◆ What the task asks
In the article below about staff departures from the Ohio State University Wexner Medical Center, reproduce word for word the passage from "Why at least" to "CEO last May.".

◆ Source document

'''

Why at least 9 high-ranking Ohio State University Wexner Medical Center employees have left the institution within the past year

At least nine high-ranking employees, from department chairs to administrative leaders, have left Columbus-based The Ohio State University Wexner Medical Center since January 2017. Several of those who have left have transitioned to similar or higher-ranking positions at Morgantown, W.Va.-based WVU Medicine, according to The Lantern.

At least five of the nine OSU Wexner employees who have left during the last year were part of a coalition of 25 medical school faculty members that penned a letter of "no confidence" to the medical center's former CEO last May.

The seven-page letter criticized the leadership of former OSU Wexner Medical Center CEO Sheldon Retchin, MD, stating Dr. Retchin maintained "unrealistic clinical effort and research funding expectations that are incompatible with academic medicine," and disrespected the hospital's and the university's academic mission, The Columbus Dispatch reported at the time.

John Campo, MD, the Sinsabaugh Professor and chair of the department of psychiatry and behavioral health at OSU Wexner, told The Lantern he and his wife, who is also a high-ranking employee at the university, plan to leave the institution in March for WVU Medicine. Dr. Campo was also one of the 25 faculty members who signed the letter of no confidence last year.

He said the decision to leave OSU Wexner was not one he and his wife made lightly, but was the result of leadership failing to address faculty members' concerns.

"I think that the university missed an opportunity to hear what I think were very sincere concerns by the folks who wrote those letters," Dr. Campo told The Lantern. "We were reaching out to ... the leadership to say we're concerned that we’re losing our way."

He said many faculty members' decision to transfer to WVU Medicine was grounded in the cultural differences between the two organizations.

'''

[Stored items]
'''

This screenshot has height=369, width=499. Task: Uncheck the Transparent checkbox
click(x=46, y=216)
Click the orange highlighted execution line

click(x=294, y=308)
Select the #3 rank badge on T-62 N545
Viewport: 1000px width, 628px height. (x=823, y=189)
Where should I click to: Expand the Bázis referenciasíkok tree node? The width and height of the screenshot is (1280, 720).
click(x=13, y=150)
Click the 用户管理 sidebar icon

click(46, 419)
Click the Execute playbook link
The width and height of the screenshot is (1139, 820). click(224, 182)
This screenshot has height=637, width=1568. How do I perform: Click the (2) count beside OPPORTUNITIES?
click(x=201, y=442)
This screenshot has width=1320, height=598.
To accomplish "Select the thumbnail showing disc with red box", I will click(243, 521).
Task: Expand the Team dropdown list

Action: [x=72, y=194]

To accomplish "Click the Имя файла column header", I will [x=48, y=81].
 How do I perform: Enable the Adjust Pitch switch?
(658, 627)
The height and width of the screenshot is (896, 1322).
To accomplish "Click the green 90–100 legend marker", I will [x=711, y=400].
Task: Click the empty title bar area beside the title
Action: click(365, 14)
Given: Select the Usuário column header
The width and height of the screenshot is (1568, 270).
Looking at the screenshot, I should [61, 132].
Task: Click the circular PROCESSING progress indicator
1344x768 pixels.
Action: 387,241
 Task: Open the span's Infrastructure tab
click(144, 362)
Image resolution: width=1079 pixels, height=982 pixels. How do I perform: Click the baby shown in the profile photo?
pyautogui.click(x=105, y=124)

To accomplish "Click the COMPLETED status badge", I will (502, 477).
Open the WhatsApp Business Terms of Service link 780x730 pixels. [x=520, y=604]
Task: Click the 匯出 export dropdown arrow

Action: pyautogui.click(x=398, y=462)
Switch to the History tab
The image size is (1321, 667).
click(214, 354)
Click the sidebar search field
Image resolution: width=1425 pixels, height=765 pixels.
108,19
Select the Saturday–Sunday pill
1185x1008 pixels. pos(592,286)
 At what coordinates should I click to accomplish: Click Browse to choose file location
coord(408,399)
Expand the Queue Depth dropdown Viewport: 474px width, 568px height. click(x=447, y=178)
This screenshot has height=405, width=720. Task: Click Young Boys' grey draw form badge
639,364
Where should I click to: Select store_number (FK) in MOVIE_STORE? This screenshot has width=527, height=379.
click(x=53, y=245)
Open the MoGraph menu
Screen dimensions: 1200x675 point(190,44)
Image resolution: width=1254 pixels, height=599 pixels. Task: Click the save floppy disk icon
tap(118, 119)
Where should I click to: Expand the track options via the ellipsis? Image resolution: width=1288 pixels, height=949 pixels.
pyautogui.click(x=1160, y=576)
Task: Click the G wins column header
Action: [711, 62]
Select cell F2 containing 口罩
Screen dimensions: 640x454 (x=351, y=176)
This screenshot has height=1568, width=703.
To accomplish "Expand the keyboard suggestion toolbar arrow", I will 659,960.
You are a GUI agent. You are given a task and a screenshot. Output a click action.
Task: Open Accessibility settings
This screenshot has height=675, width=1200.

'''

◆ Problem solution
Why at least 9 high-ranking Ohio State University Wexner Medical Center employees have left the institution within the past year

At least nine high-ranking employees, from department chairs to administrative leaders, have left Columbus-based The Ohio State University Wexner Medical Center since January 2017. Several of those who have left have transitioned to similar or higher-ranking positions at Morgantown, W.Va.-based WVU Medicine, according to The Lantern.

At least five of the nine OSU Wexner employees who have left during the last year were part of a coalition of 25 medical school faculty members that penned a letter of "no confidence" to the medical center's former CEO last May.